2 thoughts on “Transportverzicht durch den Rettungsdienst

  1. Vielen Dank für diese schöne Ergänzung.
    Bei dem Thema „Notfallsanitäter“ kann man derzeit kaum anders als in Wespennester stechen. Auf der einen Seite haben wir durch das Gesetz einen enormen „Selbstbewusstseinsschub“ bei einer Berufsgruppe, die vorher nicht so recht einzuordnen gewesen ist. Waren sie jetzt Assistenten? Waren Sie Träger von Eigenverantwortung?

    Auf der anderen Seite haben wir diejenigen, zumeist Mediziner, die das Ganze mit Argwohn beobachten. Da mögen stellenweise auch Standesinteressen von Belang sein, immerhin wächst tatsächlich auch der Druck auf die Notärzteschaft, aber in erster Linie habe ich da ein gutes Menschenbild und gehe davon aus, dass man sich tatsächlich auch Sorgen um die Patientenversorgung macht.

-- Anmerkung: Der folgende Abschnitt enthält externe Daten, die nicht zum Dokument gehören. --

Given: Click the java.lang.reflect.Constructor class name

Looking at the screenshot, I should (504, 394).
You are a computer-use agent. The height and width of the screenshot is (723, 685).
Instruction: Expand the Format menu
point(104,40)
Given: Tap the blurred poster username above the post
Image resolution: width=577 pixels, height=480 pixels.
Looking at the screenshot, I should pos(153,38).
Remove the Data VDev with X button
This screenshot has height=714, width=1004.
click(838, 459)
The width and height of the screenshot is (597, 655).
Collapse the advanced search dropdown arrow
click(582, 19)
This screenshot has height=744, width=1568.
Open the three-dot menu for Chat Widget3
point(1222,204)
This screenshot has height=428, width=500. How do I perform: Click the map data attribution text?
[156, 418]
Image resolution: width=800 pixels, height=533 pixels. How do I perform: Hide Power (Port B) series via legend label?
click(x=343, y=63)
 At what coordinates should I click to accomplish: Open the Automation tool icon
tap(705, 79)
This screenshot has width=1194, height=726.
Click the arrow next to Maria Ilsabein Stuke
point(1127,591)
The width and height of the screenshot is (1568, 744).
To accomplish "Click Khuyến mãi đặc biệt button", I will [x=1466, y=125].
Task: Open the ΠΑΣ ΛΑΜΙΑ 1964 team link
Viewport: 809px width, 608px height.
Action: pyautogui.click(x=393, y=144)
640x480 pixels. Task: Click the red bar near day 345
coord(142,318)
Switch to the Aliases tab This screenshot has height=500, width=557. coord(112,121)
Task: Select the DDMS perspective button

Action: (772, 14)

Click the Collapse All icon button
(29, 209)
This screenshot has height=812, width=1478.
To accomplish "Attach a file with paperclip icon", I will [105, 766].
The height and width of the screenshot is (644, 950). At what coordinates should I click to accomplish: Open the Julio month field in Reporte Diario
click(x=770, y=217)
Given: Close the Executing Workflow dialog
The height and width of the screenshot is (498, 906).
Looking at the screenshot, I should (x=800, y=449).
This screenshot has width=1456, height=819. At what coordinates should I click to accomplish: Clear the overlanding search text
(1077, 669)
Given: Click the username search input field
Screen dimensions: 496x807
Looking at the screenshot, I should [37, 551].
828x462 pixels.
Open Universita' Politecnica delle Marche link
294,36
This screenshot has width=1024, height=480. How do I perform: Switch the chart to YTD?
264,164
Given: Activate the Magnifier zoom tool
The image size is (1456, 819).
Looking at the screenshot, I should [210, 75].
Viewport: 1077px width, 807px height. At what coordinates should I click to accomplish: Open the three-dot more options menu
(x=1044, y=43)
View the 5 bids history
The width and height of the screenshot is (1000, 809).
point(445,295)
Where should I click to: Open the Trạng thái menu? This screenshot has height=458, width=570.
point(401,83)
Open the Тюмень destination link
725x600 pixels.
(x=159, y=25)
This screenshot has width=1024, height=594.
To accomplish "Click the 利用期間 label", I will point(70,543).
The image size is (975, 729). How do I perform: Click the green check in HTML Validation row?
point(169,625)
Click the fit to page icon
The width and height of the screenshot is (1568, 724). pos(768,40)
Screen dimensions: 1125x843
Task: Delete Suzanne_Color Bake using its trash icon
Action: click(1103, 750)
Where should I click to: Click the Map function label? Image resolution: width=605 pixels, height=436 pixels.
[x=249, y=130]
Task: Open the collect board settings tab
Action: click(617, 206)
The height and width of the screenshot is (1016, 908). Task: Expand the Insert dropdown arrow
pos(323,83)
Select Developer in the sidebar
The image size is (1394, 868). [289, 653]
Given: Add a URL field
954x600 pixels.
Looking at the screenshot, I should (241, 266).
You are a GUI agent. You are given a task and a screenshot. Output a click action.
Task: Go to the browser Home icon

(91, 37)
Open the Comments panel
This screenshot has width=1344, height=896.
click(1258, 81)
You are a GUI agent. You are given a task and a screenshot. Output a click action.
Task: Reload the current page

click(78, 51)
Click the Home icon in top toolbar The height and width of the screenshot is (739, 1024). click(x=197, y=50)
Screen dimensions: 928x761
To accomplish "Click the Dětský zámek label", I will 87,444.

    Beide Seiten kann ich verstehen. Dies führt uns als „notfallmedizinische Gemeinschaft“ zu ein paar zwingenden Konsequenzen: Mehr Kommunikation untereinander und mehr Forschung zu unserem Arbeitsfeld.

    Das klingt simpel, ist es natürlich aber nur in der Theorie. Gut, dass Ihr mit diesem Beitrag beide Punkte abdeckt. Daran müssen wir jetzt anknüpfen.

  2. Eine der Hauptaufgaben des Rettungsdienstes wird auch dem Notfallsanitäter nicht „erspart“ bleiben: Den Patienten einem Arzt zuzuführen. Sei es nun durch Herbeirufen eines Notarztes oder auch des ärztlichen Bereitschaftsdienstes oder aber durch einen Transport zu einem entsprechenden Zielort (Klinik/Praxis). Macht der Notfallsanitäter dies im Zweifel nicht, muss er damit rechnen, dass das Arzthaftungsrecht auf ihn angewendet wird. Er wird nach den Kompetenzen beurteilt, die er sich angemaßt hat. Dies ist bereits durch eine entsprechende Rechtsprechung bestätigt worden (das gilt auch für Rettungsassistenten). Diese Aufgabe ändert sich auch durch erweiterte Kompetenzen bei der Notfall-/ Erstversorgung für den Notfallsanitäter nicht. Eine Aspekt, der leider sehr häufig von Notfallsanitätern völlig falsch eingeschätzt wird und der sich aufgrund dieses Berufsbildes sogar weiter verschärft, weil die Grenzen der eigenen Kompetenz und der Auftrag, der sich aus der Einordnung des Rettungsdienstes in der Sozialgesetzgebung ergibt, offensichtlich durch die Aufwertung des Berufsbildes unerklärlicherweise in den Hintergrund rückt, obwohl dies vom Gesetzgeber überhaupt nicht gewollt ist und auch nirgendwo publiziert oder gar gelehrt wird.